Above UOM_AA research findings were published in 2007. What about it in 2010? The day before, i.e. 16th October, was the World Food Day. News came in that small farmers in Africa are rejecting the approach of the Alliance for a Green Revolution in Africa (AGRA). Farmers want to use local seeds, and instead of spending the precious money on GM seeds or chemicals, they want public agriculture research to understand and address their needs rather than that of big companies manufacturing pesticides, fertilizers or genetically engineered seeds. Michel Pimbert of International Institute of Environment & Development said, "
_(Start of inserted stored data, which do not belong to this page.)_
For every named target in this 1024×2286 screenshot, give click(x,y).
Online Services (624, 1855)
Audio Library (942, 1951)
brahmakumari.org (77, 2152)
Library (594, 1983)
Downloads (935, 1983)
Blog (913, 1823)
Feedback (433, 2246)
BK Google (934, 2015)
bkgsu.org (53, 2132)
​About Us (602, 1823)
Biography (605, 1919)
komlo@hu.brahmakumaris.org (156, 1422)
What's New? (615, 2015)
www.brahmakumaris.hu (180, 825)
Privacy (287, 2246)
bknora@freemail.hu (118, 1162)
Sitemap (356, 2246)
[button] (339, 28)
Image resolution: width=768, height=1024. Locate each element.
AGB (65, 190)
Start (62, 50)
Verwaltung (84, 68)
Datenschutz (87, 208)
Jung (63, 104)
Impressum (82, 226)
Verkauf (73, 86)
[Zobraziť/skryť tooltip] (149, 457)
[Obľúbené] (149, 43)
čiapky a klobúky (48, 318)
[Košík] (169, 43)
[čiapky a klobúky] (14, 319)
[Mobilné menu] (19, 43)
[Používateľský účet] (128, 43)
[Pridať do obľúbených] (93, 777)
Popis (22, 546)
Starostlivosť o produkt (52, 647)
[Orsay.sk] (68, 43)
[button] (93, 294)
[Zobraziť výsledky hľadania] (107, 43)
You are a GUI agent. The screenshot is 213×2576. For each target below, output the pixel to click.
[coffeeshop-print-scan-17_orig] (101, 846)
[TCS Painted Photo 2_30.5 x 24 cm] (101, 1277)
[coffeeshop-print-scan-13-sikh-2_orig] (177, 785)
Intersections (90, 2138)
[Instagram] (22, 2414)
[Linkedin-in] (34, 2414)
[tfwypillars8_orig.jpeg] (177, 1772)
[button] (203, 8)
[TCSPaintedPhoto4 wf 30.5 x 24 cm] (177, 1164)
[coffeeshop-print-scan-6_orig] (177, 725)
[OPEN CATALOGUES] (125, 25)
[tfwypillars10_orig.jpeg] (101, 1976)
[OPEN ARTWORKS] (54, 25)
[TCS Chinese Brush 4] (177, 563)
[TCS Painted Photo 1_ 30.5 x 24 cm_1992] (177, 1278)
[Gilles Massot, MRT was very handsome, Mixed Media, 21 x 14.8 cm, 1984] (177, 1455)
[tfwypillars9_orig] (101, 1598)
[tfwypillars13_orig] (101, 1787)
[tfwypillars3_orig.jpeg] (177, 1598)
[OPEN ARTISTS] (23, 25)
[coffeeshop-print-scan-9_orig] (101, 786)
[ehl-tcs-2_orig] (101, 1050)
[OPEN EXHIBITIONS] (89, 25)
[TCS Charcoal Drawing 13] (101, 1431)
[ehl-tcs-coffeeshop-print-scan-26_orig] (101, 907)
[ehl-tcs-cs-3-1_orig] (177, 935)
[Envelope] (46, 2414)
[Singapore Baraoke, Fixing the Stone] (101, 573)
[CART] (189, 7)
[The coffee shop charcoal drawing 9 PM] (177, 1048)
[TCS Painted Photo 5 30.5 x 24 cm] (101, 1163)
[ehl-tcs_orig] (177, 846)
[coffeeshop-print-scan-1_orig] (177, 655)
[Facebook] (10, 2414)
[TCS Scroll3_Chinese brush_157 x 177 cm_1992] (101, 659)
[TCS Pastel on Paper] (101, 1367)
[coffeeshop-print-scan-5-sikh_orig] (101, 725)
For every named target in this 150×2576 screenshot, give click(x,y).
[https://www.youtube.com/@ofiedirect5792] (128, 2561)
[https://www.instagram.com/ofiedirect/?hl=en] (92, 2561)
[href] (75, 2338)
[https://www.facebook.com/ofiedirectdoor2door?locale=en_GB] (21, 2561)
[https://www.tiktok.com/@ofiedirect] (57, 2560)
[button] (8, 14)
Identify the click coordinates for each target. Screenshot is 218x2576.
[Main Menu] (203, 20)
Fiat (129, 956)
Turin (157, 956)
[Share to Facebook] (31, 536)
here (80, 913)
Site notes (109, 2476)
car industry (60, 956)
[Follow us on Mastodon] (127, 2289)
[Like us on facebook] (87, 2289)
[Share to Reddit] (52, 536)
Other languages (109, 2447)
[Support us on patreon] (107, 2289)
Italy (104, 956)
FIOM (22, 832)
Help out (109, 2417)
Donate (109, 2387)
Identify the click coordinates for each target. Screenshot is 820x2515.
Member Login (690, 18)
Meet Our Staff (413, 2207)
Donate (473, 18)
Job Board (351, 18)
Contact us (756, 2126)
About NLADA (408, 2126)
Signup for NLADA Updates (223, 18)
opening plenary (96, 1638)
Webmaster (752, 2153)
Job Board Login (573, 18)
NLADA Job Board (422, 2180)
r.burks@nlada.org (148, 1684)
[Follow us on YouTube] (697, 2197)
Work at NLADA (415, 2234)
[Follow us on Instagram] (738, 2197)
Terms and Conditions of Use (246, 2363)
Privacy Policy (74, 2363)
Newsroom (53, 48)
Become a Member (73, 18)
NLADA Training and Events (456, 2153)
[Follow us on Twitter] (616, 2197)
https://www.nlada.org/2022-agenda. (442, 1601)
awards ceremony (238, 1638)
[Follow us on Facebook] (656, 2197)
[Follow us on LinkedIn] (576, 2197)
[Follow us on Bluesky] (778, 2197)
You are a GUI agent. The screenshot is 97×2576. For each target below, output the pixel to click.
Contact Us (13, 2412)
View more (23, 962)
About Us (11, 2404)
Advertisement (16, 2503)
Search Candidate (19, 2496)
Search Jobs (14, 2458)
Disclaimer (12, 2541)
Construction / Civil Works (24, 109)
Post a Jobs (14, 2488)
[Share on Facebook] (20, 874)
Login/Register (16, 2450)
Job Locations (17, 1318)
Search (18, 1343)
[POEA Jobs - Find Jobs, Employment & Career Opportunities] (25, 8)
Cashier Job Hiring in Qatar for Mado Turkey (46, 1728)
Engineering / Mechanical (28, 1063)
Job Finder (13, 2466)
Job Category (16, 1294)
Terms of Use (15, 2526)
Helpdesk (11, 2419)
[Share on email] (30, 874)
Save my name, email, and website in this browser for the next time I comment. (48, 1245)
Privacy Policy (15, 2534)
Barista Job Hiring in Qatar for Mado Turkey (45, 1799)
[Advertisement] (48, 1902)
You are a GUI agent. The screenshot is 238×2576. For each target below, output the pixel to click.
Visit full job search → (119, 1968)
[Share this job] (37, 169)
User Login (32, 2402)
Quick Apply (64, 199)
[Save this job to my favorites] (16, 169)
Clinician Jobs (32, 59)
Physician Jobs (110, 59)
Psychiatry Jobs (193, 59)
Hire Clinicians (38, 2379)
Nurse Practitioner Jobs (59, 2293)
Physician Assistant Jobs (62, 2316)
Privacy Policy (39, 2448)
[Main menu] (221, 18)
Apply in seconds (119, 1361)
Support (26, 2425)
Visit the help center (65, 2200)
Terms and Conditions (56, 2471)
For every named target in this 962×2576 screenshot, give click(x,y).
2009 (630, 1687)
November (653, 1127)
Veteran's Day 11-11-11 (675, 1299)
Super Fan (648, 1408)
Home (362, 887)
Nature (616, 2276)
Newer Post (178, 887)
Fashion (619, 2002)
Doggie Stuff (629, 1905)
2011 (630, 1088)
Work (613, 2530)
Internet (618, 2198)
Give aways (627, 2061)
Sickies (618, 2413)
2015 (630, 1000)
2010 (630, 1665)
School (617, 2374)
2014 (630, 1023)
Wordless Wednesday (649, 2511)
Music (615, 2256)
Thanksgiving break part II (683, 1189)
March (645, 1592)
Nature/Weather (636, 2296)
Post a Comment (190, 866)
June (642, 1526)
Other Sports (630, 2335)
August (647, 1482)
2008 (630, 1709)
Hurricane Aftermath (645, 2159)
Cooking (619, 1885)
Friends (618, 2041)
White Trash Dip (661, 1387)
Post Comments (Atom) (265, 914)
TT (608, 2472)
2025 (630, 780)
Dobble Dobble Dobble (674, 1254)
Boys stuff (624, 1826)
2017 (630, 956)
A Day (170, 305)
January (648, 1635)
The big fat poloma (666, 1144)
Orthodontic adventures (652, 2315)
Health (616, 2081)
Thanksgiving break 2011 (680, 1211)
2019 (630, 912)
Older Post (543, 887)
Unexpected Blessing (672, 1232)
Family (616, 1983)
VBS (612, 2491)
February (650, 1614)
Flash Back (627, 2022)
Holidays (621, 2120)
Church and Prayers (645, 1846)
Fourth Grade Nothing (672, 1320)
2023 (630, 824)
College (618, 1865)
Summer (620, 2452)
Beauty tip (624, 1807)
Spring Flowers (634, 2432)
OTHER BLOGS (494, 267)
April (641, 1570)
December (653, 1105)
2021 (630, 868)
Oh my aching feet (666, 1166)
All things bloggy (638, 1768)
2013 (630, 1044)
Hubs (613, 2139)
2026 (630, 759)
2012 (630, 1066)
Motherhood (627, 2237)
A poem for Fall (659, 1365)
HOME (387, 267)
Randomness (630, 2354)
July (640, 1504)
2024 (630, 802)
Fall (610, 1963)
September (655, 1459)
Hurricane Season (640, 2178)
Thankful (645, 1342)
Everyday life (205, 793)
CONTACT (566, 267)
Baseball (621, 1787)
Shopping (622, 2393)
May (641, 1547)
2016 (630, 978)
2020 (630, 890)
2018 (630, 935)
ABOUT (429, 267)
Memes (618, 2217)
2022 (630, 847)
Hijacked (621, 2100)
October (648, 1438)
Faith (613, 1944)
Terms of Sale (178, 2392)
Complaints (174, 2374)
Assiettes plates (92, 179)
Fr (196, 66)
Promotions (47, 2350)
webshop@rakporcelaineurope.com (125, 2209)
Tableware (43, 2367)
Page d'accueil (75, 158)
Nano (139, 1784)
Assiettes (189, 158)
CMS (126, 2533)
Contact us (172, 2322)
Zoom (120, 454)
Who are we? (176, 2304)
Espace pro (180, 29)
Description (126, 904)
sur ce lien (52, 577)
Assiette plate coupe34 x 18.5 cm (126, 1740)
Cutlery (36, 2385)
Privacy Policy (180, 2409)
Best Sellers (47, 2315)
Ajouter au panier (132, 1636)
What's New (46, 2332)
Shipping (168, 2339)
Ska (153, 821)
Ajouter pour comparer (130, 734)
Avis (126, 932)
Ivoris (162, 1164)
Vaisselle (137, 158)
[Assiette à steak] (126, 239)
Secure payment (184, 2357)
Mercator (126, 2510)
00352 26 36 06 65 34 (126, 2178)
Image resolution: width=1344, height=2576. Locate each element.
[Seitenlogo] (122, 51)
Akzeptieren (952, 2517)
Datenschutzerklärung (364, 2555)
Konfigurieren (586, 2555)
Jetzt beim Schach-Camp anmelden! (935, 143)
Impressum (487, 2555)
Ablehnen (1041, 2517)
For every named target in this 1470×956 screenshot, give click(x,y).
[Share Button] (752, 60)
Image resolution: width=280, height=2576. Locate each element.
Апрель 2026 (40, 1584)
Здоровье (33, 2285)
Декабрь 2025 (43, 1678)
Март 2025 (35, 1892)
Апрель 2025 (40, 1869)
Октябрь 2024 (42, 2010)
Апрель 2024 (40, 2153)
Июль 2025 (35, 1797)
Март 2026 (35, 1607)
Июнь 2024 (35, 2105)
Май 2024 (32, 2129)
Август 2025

Food and agriculture policy and research tend to ignore the values, needs, knowledge and concerns of the very people who provide the food we all eat — and often serve instead powerful commercial interests such as multinational seed and food retailing companies ". AGRA is a $400 million initiative funded by Gates & Rockefeller foundations launched in the wake of 2008 food crisis that sparked riots in several countries in Africa. Opposing the approach adopted by AGRA, Hans Herren, who is credited with devising a biological control program that saved the African Cassava crop, said : "its objective will make farmers dependent on inputs, dependent on markets, instead of the farmers being in charge . We have seen from the example in the U.S. and EU where this dependency leads...fewer farmers, lower prices for farmers… more jobless people ". Pimbert concluded evocatively, " AGRA, many scientists and large NGOs believe the business approach of high-technology and public-private partnerships is the way to feed Africa, they can't accept the smallholders' world view. What will happen instead is that smallholders will buy the new hybrid seed, fertiliser and pesticide on credit, eventually be forced off their land to repay their debts and end up in the cities, while large corporate style farms will consolidate smallholder land. This what has happened to many of India's smallholders ". Neither is it desirable, nor should it be allowed to happen - in India, Africa or anywhere. If someone talks of helping poor, first verify if poor have been consulted on how they desire to be helped.  Helping poor is often a ruse for helping oneself.  Now is the time for the chatterati to take note and not be mute spectators to the misleading propaganda unleashed by the corporates in the name of feeding the hungry.